TASK DATA:
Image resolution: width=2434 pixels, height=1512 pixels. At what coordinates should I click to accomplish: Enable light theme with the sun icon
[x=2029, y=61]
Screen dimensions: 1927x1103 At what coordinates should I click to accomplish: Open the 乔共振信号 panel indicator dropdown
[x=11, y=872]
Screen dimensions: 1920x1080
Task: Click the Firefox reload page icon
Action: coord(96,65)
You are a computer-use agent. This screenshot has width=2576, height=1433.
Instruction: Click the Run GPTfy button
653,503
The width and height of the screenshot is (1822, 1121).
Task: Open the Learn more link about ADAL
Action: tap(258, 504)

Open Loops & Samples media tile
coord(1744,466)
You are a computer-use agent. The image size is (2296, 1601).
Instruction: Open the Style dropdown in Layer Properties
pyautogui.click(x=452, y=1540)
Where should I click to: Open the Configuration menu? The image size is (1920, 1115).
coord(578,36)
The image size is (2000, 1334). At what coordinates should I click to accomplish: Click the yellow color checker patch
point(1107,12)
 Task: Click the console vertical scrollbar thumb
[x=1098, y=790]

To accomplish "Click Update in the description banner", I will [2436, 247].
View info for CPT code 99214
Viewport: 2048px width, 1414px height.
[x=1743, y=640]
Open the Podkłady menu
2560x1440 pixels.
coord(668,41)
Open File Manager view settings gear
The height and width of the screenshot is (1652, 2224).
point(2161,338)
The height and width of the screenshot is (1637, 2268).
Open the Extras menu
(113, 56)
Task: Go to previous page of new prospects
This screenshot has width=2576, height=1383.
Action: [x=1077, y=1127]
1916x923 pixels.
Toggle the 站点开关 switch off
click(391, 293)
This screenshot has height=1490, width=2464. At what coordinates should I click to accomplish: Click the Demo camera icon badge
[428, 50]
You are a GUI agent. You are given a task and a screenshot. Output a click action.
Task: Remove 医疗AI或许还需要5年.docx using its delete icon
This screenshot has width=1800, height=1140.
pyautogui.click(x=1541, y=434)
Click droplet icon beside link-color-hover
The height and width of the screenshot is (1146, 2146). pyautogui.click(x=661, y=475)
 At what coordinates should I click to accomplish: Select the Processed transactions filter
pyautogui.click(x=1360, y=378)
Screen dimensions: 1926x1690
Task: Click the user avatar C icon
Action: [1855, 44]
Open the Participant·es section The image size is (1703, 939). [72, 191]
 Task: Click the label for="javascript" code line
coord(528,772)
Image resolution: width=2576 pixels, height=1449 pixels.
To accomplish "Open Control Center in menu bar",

ASSIGNMENT:
In the records above, how many lines include "computer"? Give that number and nothing more.

OUTPUT BELOW:
2